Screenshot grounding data

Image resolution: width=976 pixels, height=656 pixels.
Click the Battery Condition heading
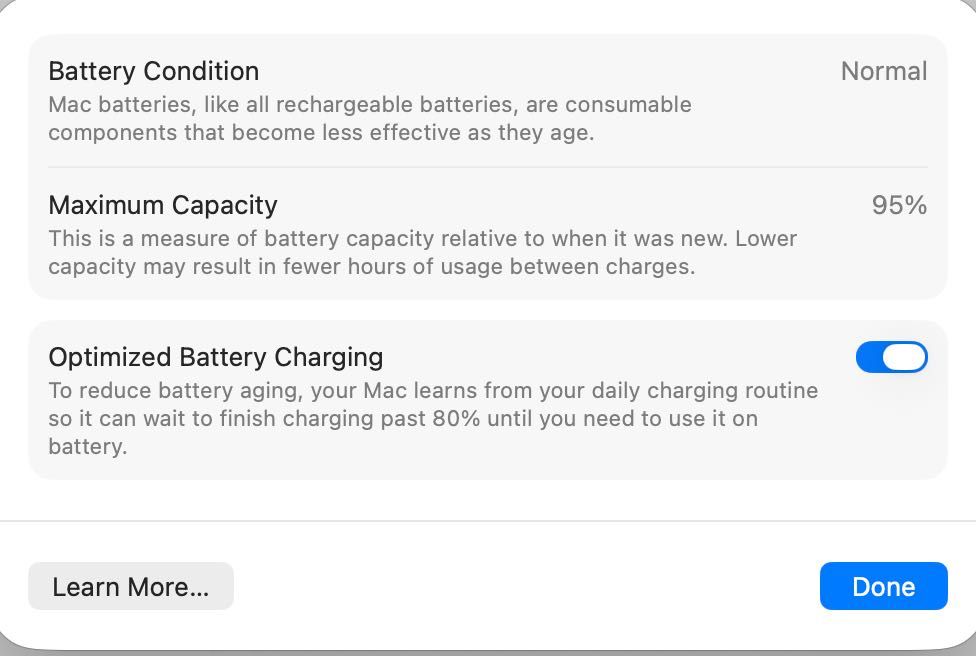click(x=153, y=71)
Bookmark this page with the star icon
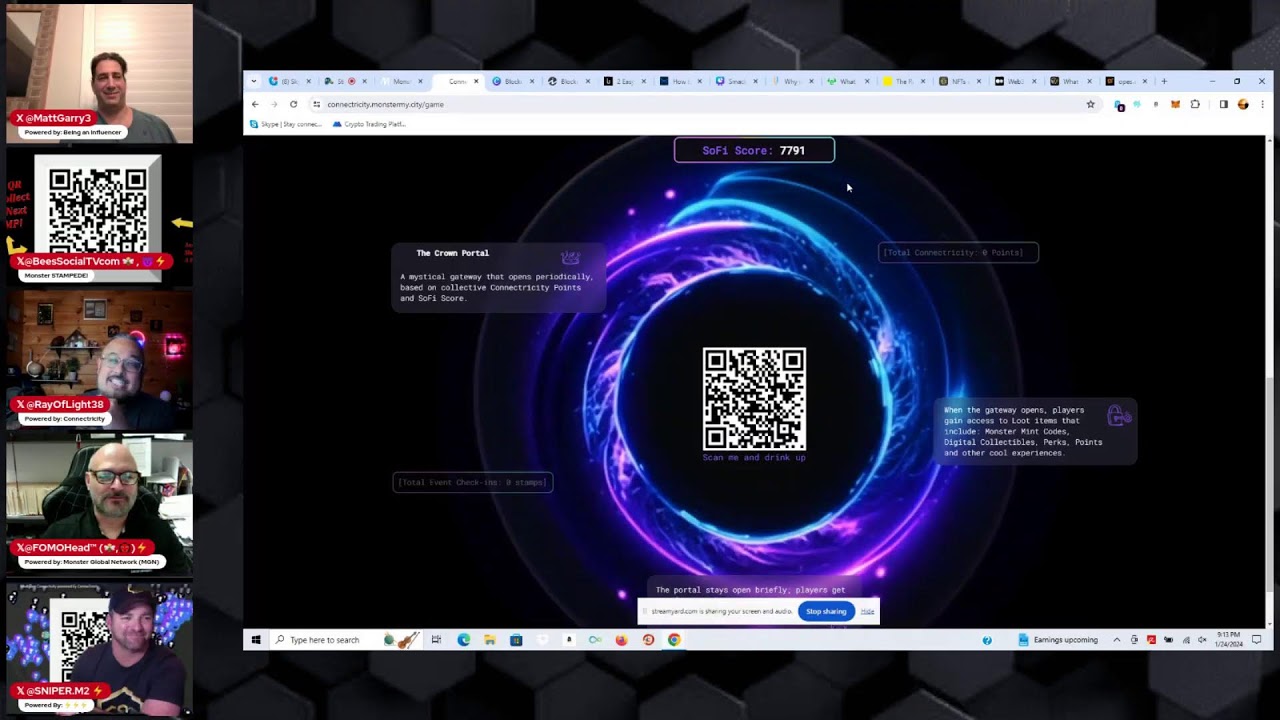 point(1090,104)
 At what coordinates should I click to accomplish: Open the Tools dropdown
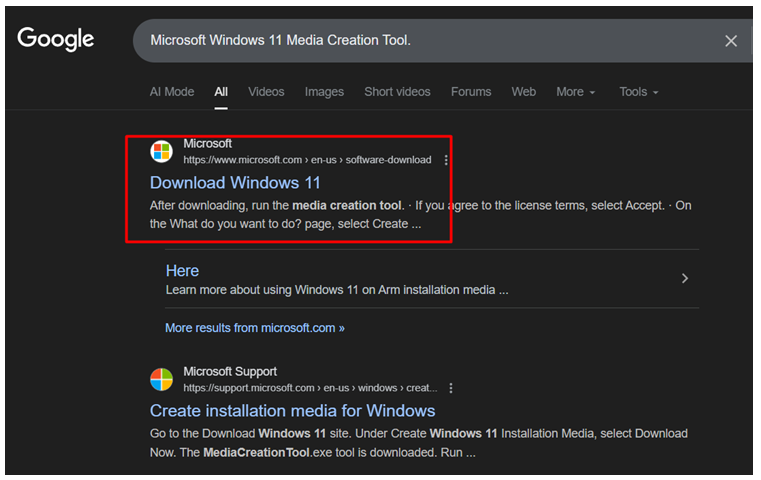pyautogui.click(x=638, y=92)
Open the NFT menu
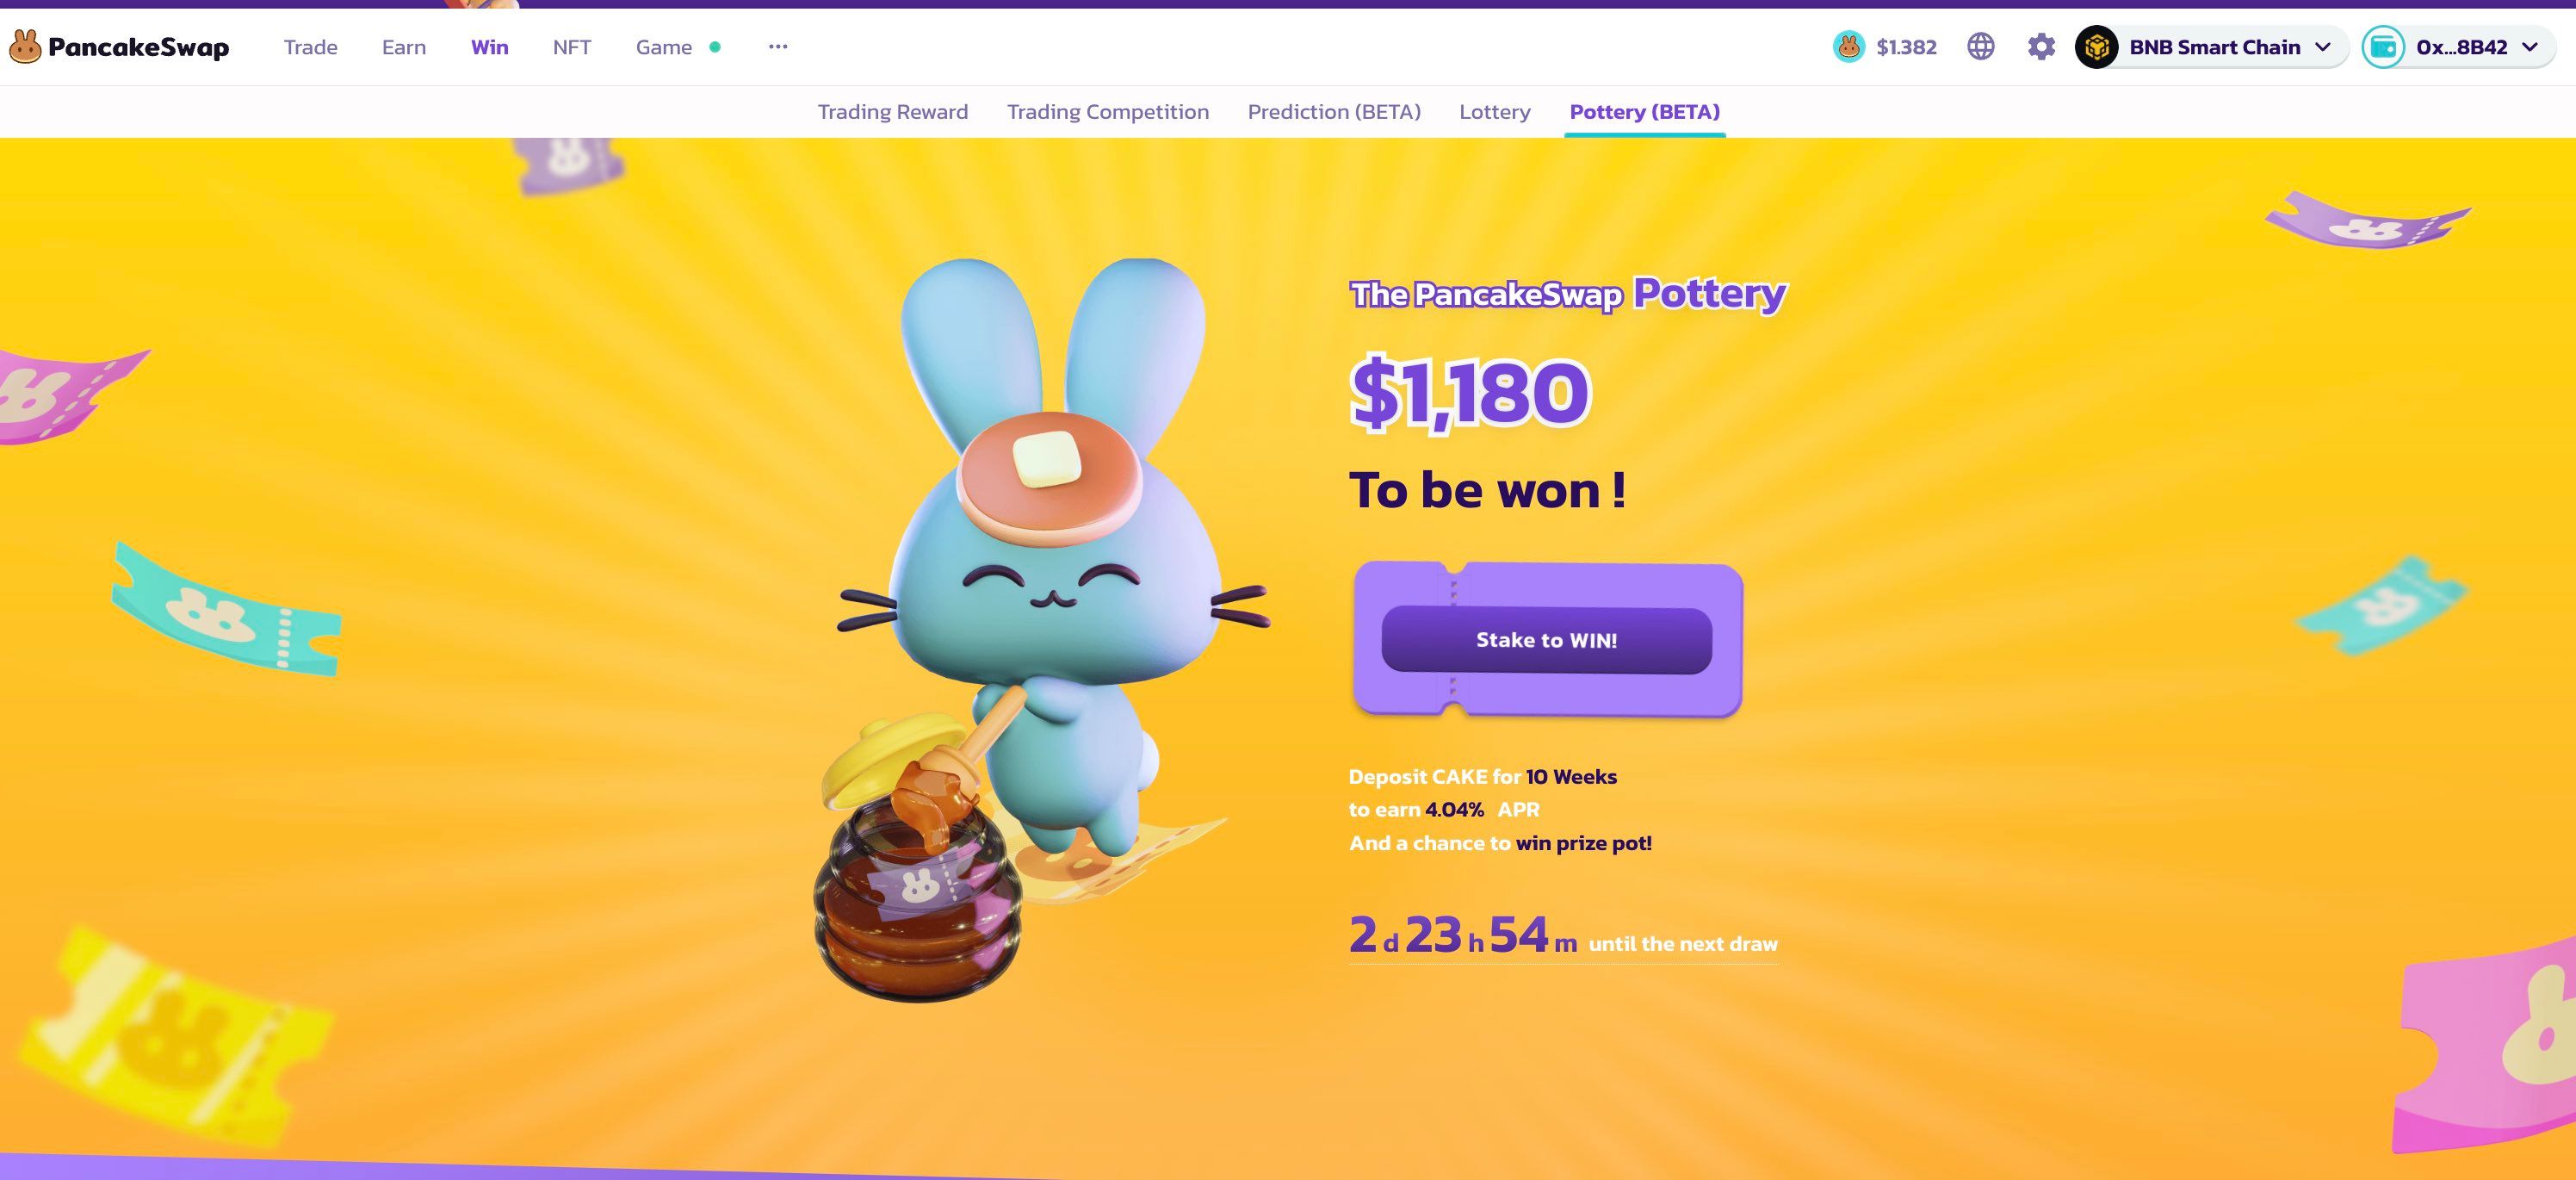 click(x=572, y=47)
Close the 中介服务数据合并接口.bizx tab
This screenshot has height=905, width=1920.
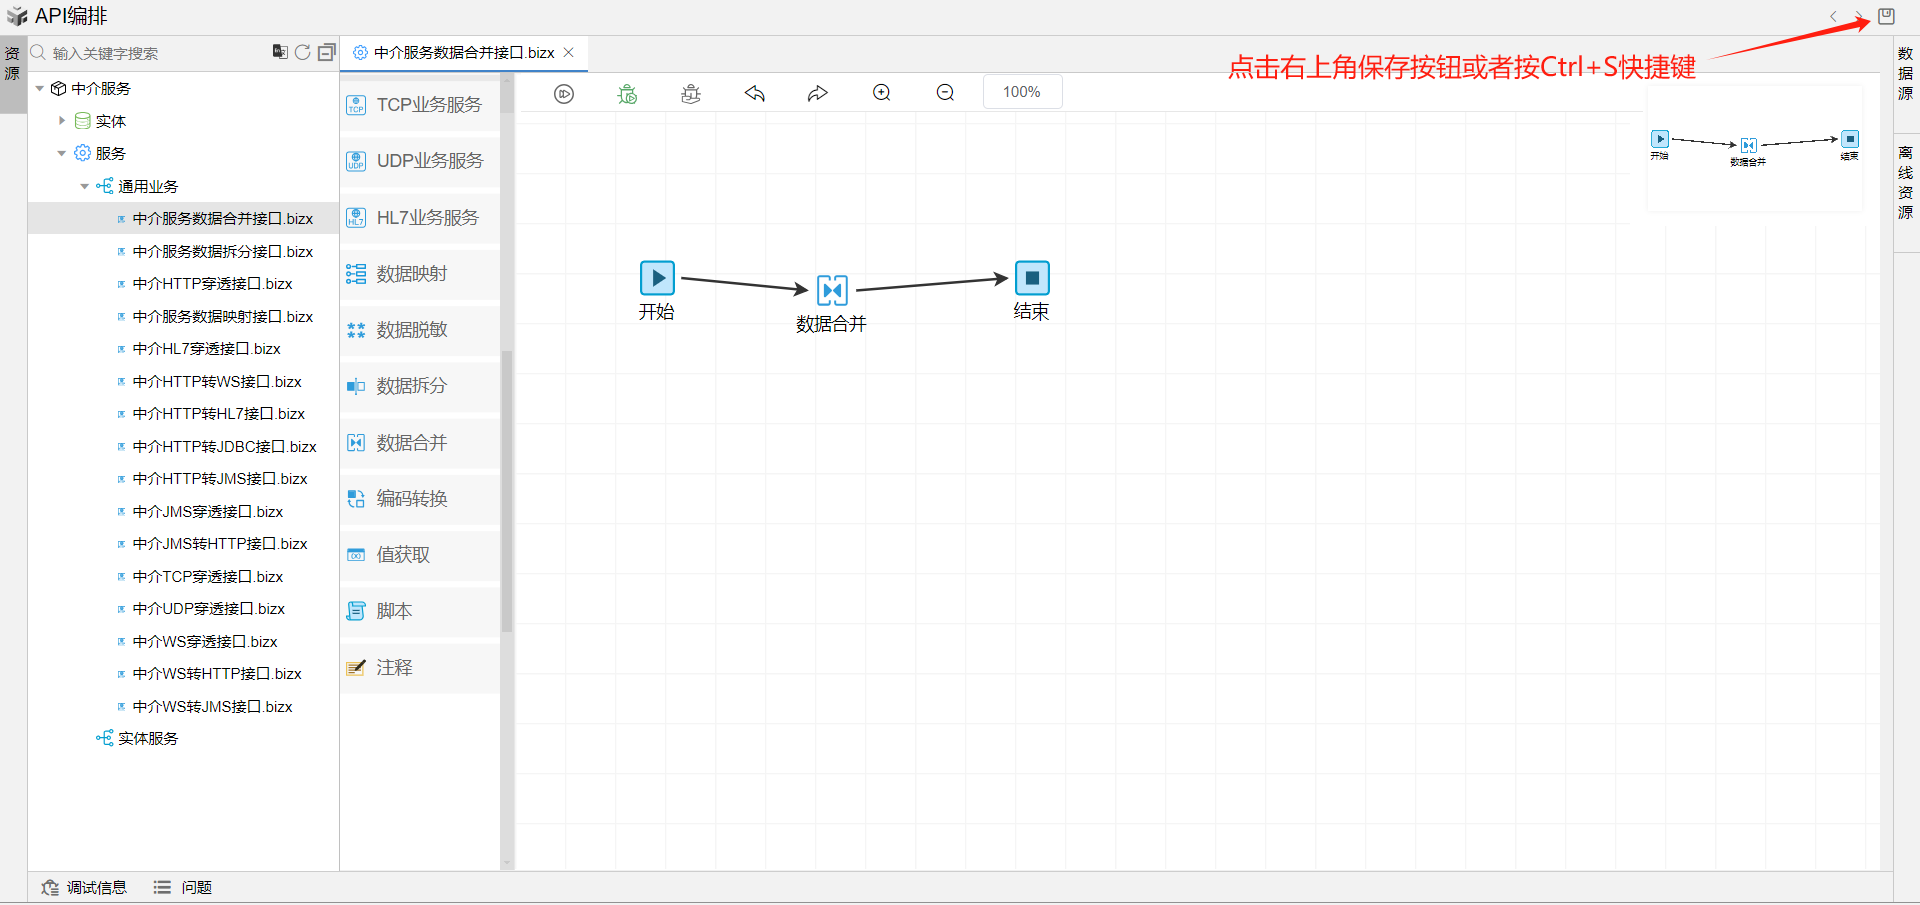point(569,53)
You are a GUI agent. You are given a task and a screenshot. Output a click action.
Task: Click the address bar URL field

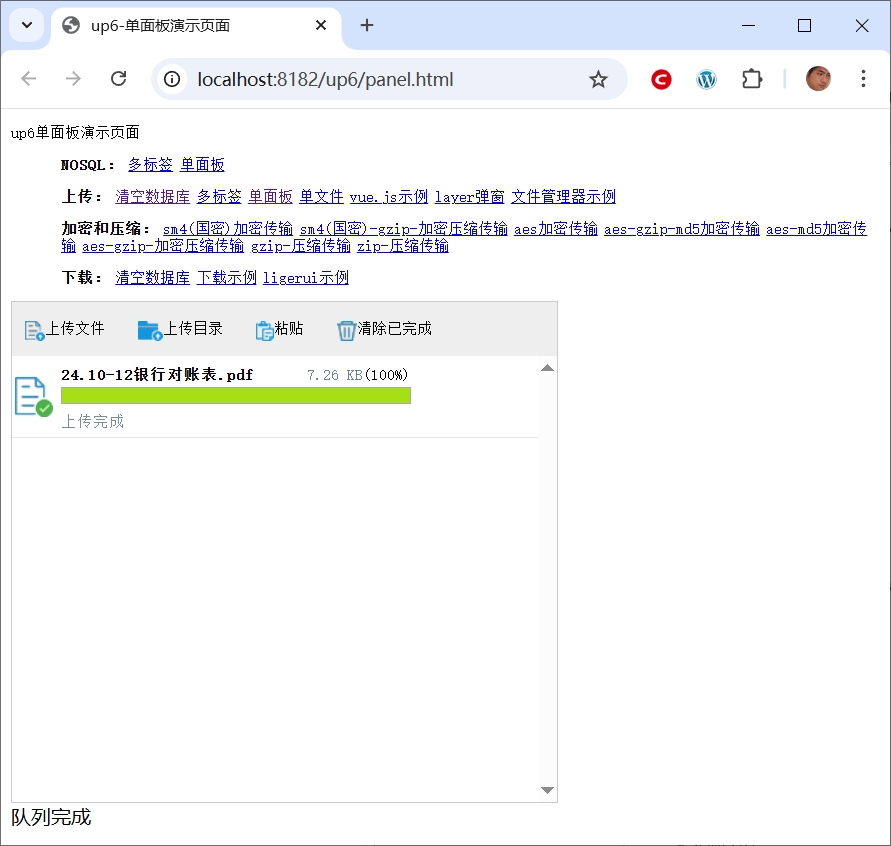[380, 79]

→ Task requirements: Extract the text of all the records above verbatim, excluding pictures.

→ Result:
Image resolution: width=976 pixels, height=656 pixels.
Click the Battery Condition heading
click(x=153, y=71)
Bookmark this page with the star icon
 point(1090,104)
 At what coordinates should I click to accomplish: Open the Tools dropdown
pyautogui.click(x=638, y=92)
Open the NFT menu
 click(x=572, y=47)
Close the 中介服务数据合并接口.bizx tab
This screenshot has height=905, width=1920.
point(569,53)
You are a GUI agent. You are given a task and a screenshot. Output a click action.
Task: Click the address bar URL field

[380, 79]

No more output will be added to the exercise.